This code performs longitudinal analysis using both naive and TMLE analyses on the first wave of simulated data created in the data creation code. The code performs a series of analyses:
Firstly, we define SuperLearner libraries to be used by SuperLearner:
SLlib <- c("SL.glm")
SLlib2 <- c("SL.glm","SL.glm.interaction","SL.stepAIC","SL.ranger")
SLlib3 <- list(Q=c("SL.glm","SL.glm.interaction","SL.stepAIC"),
g=c("SL.glm","SL.glm.interaction","SL.stepAIC","SL.ranger"))

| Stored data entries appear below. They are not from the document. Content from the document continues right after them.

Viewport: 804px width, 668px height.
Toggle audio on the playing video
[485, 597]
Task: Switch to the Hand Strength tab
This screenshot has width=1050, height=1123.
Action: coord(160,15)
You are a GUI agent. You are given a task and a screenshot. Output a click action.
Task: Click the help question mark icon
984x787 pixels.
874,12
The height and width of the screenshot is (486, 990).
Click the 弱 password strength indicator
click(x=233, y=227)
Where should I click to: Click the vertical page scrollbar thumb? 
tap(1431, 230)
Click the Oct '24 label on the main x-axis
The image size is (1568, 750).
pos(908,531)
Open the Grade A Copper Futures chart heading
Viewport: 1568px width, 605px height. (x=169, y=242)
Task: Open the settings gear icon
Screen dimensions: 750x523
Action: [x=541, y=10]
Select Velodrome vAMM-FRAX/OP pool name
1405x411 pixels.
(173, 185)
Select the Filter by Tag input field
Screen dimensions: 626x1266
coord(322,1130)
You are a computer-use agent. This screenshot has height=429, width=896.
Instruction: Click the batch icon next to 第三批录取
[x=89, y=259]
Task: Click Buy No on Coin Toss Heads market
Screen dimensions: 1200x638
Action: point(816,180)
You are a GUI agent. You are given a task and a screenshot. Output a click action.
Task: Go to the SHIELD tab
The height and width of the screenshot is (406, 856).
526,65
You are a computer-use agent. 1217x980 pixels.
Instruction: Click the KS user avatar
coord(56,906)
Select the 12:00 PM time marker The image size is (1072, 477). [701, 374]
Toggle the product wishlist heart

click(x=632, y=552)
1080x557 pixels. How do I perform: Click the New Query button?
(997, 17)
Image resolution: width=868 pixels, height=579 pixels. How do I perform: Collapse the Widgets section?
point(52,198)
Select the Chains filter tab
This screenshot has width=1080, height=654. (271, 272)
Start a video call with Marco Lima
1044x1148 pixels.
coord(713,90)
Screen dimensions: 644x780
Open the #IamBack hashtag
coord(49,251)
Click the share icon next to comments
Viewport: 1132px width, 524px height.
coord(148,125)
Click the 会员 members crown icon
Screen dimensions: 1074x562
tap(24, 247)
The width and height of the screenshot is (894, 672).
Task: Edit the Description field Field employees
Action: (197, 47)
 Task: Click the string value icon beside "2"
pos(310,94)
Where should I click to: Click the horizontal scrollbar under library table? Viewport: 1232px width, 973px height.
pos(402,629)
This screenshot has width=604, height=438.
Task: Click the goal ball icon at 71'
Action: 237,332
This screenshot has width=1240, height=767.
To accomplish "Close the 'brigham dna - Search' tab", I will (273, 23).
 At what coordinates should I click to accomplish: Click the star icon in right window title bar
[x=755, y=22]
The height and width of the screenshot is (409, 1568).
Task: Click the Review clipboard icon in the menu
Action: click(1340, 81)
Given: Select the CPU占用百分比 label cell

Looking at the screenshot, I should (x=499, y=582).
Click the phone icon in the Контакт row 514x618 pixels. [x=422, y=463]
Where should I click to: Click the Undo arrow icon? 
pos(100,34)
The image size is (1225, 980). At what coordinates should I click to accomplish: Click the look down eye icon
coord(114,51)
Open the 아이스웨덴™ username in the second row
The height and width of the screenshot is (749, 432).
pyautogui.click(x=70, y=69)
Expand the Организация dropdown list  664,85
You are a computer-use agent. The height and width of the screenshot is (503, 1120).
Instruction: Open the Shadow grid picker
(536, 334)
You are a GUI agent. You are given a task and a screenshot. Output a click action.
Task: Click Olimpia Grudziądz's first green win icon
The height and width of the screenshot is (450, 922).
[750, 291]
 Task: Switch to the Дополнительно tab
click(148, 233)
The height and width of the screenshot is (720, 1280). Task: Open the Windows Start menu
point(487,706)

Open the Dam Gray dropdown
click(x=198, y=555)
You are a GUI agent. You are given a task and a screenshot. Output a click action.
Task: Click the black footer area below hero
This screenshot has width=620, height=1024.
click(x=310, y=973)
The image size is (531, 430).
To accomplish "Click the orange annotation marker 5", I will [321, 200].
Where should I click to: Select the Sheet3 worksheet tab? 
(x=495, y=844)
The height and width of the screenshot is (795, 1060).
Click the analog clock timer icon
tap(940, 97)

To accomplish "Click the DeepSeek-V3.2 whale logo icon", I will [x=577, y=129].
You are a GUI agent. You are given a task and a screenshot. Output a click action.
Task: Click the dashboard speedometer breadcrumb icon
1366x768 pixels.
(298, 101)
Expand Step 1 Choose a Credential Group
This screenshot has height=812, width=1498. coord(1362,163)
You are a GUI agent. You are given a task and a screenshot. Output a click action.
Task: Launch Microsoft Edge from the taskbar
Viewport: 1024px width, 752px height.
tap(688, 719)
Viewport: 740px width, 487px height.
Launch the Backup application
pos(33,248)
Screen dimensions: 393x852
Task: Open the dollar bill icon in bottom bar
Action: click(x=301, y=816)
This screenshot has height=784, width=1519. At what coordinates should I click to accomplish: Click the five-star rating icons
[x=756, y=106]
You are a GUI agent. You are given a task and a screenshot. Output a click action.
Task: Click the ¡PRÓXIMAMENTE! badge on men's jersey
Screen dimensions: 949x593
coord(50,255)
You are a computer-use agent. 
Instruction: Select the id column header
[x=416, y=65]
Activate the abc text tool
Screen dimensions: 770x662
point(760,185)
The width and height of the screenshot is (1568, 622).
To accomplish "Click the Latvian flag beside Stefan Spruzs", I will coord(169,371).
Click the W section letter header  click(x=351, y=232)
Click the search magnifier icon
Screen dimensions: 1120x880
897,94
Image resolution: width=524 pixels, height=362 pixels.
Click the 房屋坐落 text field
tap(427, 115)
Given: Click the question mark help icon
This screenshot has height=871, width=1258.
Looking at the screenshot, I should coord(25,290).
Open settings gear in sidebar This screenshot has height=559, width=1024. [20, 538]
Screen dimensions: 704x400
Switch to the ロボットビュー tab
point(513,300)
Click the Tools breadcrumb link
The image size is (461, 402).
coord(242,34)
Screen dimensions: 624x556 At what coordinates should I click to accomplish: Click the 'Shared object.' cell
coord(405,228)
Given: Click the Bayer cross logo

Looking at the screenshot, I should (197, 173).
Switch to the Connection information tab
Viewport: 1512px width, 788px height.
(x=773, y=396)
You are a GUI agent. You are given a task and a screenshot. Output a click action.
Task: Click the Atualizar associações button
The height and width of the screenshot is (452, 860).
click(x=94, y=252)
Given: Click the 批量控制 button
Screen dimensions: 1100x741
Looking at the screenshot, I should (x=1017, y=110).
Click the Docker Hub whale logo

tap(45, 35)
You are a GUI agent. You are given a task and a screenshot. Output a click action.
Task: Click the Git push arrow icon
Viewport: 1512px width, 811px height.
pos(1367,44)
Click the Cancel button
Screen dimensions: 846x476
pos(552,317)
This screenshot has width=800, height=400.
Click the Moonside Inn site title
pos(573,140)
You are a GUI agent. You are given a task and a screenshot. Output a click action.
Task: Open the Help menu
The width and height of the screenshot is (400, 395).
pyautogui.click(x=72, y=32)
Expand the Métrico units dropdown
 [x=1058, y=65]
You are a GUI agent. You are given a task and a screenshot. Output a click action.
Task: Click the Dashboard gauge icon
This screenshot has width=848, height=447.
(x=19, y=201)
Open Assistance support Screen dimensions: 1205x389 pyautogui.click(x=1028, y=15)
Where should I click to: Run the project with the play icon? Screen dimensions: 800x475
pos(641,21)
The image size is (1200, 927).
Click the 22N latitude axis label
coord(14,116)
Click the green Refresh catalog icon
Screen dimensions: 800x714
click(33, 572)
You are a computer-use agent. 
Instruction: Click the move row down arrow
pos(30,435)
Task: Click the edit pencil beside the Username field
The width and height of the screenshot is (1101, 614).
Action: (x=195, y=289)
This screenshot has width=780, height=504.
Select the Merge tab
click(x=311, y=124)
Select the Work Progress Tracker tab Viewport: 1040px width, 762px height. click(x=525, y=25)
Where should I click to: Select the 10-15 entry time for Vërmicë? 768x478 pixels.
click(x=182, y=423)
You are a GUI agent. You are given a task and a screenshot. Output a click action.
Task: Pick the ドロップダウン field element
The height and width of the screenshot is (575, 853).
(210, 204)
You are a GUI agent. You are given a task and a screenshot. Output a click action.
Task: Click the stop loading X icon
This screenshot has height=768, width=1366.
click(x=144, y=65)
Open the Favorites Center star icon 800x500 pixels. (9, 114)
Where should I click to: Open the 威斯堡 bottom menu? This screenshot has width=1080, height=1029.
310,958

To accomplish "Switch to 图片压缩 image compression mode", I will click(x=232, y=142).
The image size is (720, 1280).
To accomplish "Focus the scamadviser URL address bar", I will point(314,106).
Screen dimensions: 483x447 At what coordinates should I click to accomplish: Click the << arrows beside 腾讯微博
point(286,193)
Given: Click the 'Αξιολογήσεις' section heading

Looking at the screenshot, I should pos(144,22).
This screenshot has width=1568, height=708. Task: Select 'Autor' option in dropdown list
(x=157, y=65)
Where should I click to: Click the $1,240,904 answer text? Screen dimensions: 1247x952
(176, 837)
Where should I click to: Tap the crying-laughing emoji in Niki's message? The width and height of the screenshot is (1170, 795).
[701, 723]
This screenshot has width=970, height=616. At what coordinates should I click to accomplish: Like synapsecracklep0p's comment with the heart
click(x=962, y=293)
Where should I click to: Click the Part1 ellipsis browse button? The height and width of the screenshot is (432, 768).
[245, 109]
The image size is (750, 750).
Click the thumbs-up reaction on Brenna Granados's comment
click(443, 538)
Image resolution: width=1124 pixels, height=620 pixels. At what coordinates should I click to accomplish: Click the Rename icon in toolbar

Next, we define the models to be used by ‘ltmle’ when manually specifying models. ‘ltmle’ requires models to be defined for each exposure and censoring variable in ‘gform’ and the first in each block of confounders and each outcome in ‘qform’. ‘ltmle’ can also produce a series of q and g models automatically based on the data - if qform and gform are not specified in the command, ‘ltmle’ will produce a set of all required models, using all predictor variables that preceed that variable in the data. In many cases this is perfectly acceptable (in this case, the correctly specified models are the same as the automatically produce models); however, the models produced automatically can be incorrect when variables should not be included in some of the component models - for example, when predictors of censoring are not the same as predictors of exposure.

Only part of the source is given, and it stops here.